The meta-analysis conducted by us combined 2 case-control studies and 16 cross-sectional studies, involving 2887 cases and 1583 controls. It was revealed that diabetes mellitus could reduce endothelial cell density (SMD = − 0.352, 95% CI -0.538, − 0.166). The I2 was found to be relatively high in the analysis of endothelial cell density, indicating obvious heterogeneity among these analyses. Therefore, a random effect model was chosen to minimize heterogeneity. In the subgroup analysis, the country-based subgroup analysis indicated a high level of heterogeneity in Asia and Europe. By contrast, the level of heterogeneity was zero in the American subgroup, suggesting that race might be a potential contributing factor for heterogeneity. According to meta-regression, the type of diabetes mellitus might be contributory to heterogeneity, which is speculated to have an association with the age of the patients involved in the study. Despite the presence of heterogeneity, our research revealed that diabetes could cause damage to the corneal endothelium. According to our observations, a previous meta-analysis could confirm our inference, but the results of this meta-analysis were inconsistent with our study. In the previous research, the focus was placed on the perioperative corneal endothelial research of diabetes and healthy patients with cataracts. The included literature was biased, and the data were insufficient. Therefore, this study was conducted as a supplement to it [48]. As revealed by studies, diabetes mellitus causes the AGEs to accumulate and excessive sorbitol accumulation in corneal endothelium, thus resulting in cell loss [49].

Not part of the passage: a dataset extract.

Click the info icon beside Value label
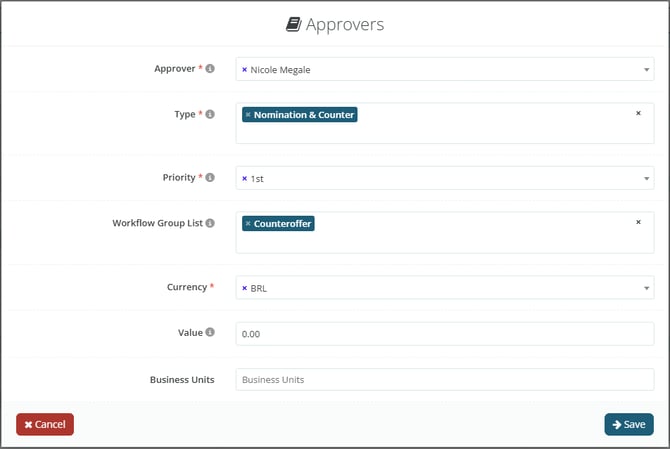Viewport: 670px width, 449px height. tap(210, 332)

In addition, our results also revealed that diabetes mellitus could reduce the percentage of hexagonal cells (SMD = − 0.145, 95% CI -0.217, − 0.074), thus increasing the coefficient of variation of cell area (SMD = 0.195, 95% CI 0.123, 0.268). However, a similar incidence was shown when the mean cell area was analyzed (SMD = 0.078, 95% CI -0.022, 0.178). The I2 was found to be relatively low in the analysis of percentage of hexagonal cells, coefficient of variation of cell area and mean cell area. Therefore, a fixed-effect model was chosen. With corneal endothelium cells decreasing, the remaining corneal endothelium cells would be filled by the expansion and migration of neighboring cells. During the process, the shape of corneal endothelium cells loses regularity, thus causing an increase of CV and a decline of HEX. Meanwhile, diabetes inhibits the activity of Na+/K+-ATPase of the corneal endothelium, which plays a critical role in the maintenance of its structure [50].

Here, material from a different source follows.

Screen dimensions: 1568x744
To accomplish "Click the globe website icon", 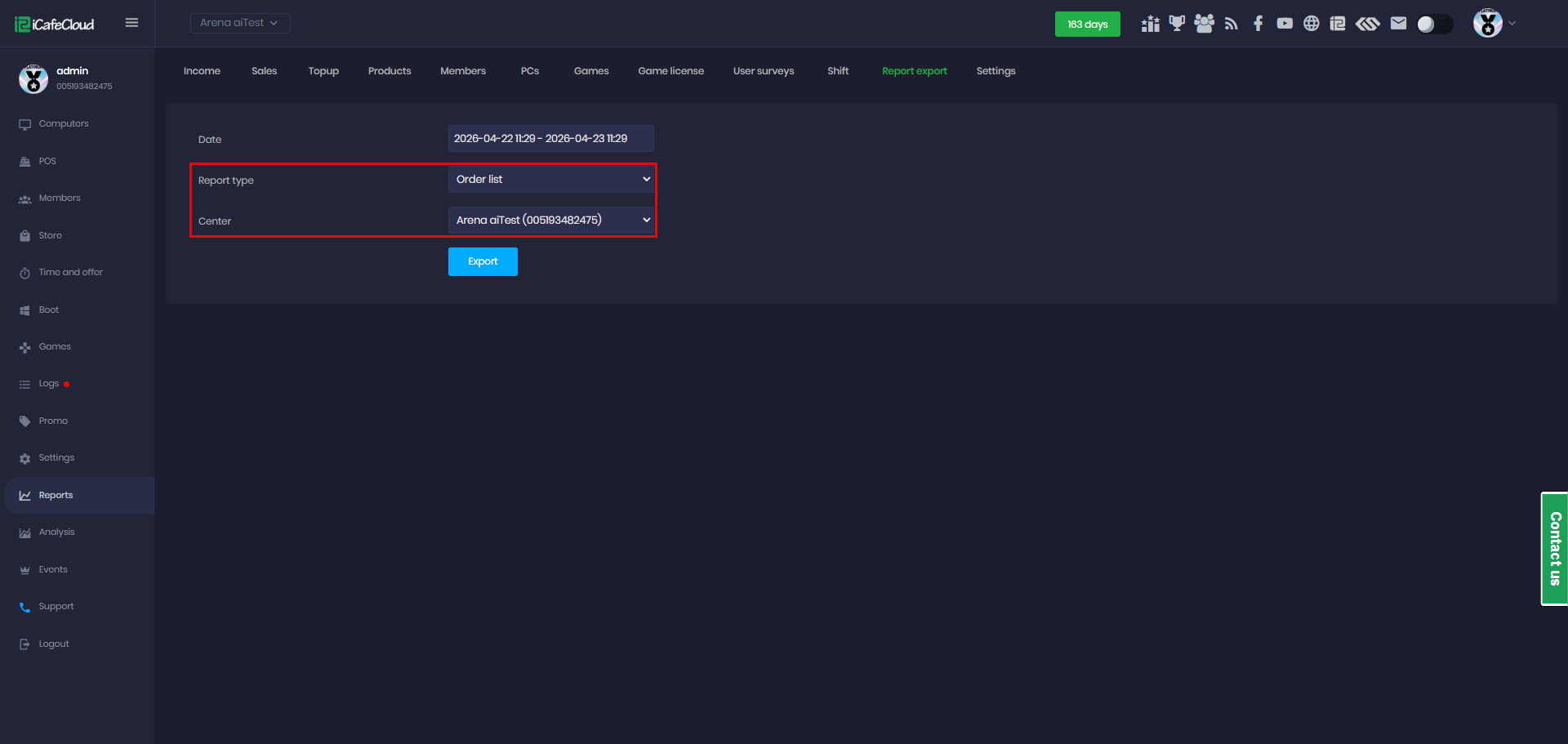I will (1312, 24).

Undeniably, the study is subject to some limitations. Firstly, our scope of the search was limited to the published articles, as a result of which those articles not published yet or grey literature with a possibility of meeting our inclusion criteria could have been discounted. Secondly, our study was heterogeneous. Besides, though subgroup analysis and meta-regression were conducted, its effect remained limited. The included articles were of low quality, and the number of included articles was insufficient. Otherwise, bias could have been detected by Begg’s test or Egger’s test. The language of included articles was restricted to English so that there might be another publication bias. Therefore, large samples, multiple centers, and high-quality research are deemed necessary for further research.

Conclusion

In summary, it was found out that diabetes could reduce corneal endothelial cell density and the percentage of hexagonal cells but increase CV, indicating that diabetes causes the corneal endothelial cell to be unstable, which has detrimental effects on corneal endothelial cells.